RFR: 8273743: KeyCharacterCombination for "+" does not work on US QWERTY keyboard layout
Martin Fox
duke at openjdk.java.net
Wed Dec 15 01:06:58 UTC 2021
On Mon, 13 Dec 2021 19:46:27 GMT, Martin Fox <duke at openjdk.java.net> wrote:
> The algorithm in `KeyCharacterCombination.match` relies on the call `Toolkit.getKeyCodeForChar` which is difficult to implement correctly. It defies the way most keyboard API’s work and no platform has got it right yet. In particular the Mac and Linux implementations have to resort to a brute-force approach which monitors keystrokes to learn the relationship between keys and characters.
>
> This PR introduces an alternative mechanism which directly asks the platform whether a given key can generate a specific character. It also allows the platform to attach identifying key information to each KeyEvent to make it easier to answer the question (much, much easier).
>
> This is mostly dumb plumbing. On the front-end there’s a new call `View.notifyKeyEx` that takes an additional platform-specific `hardwareCode` parameter. It also returns a boolean indicating whether the event was consumed or not so I can fix JDK-8087863. If you want to follow the path visit the files in this order:
>
> View.java
> GlassViewEventHandler.java
> TKSceneListener.java
> Scene.java
>
> The `KeyEvent` class has been expanded with an additional `hardwareCode` member that can only be accessed internally. See KeyEvent.java and KeyEventHelper.java.
>
> On the back-end `KeyCharacterCombination.match` calls a new routine `Toolkit.getKeyCanGenerateCharacter` which unpacks the `KeyEvent` information and sends it on to the Application. The default implementation falls back to the old `getKeyCodeForChar` call but platform specific Applications can send it on to the native glass code.
>
> KeyCharacterCombination.java
> Toolkit.java
> QuantumToolkit.java
> Application.java
> GtkApplication.java
>
> The glass code can use the `hardwareCode` to answer the question directly. It also has enough information to fall back on the old `getKeyCodeForChar` logic while also enabling the keypad (a common complaint is that Ctrl+’+’ only works on the main keyboard and not the keypad, see JDK-8090275).
>
> This PR improves the situation for key events generated by keystrokes. Manually constructed key events won’t work any better or worse than they already do. Based on the bug database I don't think this is an issue.

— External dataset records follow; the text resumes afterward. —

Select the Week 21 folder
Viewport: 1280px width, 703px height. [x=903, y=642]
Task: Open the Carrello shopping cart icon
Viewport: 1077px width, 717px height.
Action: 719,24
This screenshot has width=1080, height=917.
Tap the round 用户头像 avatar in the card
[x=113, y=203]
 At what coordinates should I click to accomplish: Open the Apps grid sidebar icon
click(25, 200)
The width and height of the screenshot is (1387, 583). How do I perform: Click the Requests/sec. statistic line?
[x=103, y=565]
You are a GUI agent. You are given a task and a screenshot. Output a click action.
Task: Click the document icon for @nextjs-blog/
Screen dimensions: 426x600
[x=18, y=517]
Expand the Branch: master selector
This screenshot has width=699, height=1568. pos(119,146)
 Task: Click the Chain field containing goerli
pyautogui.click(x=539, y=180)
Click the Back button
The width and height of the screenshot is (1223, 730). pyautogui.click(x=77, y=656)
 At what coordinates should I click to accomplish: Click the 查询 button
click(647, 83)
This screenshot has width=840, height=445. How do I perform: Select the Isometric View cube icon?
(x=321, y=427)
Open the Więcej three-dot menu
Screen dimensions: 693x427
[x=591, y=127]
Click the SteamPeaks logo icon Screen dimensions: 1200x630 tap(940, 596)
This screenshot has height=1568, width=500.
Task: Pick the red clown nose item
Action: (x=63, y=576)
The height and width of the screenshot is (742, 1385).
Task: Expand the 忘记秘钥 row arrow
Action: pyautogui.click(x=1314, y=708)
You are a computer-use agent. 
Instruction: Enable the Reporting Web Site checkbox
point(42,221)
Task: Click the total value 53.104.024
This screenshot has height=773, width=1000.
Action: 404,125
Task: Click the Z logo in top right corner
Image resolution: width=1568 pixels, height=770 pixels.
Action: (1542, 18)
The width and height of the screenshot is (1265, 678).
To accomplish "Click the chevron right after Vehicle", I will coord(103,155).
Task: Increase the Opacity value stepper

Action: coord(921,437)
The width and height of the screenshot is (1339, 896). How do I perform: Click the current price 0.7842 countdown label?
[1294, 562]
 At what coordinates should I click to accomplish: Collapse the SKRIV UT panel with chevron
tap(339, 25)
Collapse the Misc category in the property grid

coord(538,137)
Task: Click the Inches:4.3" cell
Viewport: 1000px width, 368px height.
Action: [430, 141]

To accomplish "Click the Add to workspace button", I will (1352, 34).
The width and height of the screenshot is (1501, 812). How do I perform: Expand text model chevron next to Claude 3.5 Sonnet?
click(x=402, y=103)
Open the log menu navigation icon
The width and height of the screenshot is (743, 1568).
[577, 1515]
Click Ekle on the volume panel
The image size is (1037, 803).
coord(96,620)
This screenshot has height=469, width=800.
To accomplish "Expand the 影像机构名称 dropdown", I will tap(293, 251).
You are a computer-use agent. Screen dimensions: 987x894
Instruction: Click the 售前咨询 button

1. No drawbacks that I can think of. With this approach the platform glass code will have enough information to recreate the original `getKeyCodeForChar` algorithm so it can at least maintain the existing behavior. This PR just gives it enough information to do better. For example, even in the absence of a `hardwareCode` the platform will be able to use the event's `KeyCode` to allow matching on keypad keys.
2. I've written and tested Windows and Mac implementations. They both address [JDK-8090275](https://bugs.openjdk.java.net/browse/JDK-8090275). The Mac implementation requires more testing and uses some code from PR #425. The Windows implementation is just a tweak on the existing code to enable the keypad.
3. I'm not sure what to say about #672. It boils down to how we want to deal with `KeyEvents` that are created using the API vs. a physical keystroke. I'll address that in a follow-up comment.
4. I'll add the test case modified to enable testing on the keypad. It might take a day or two, there's a few other tweaks that would be useful to have.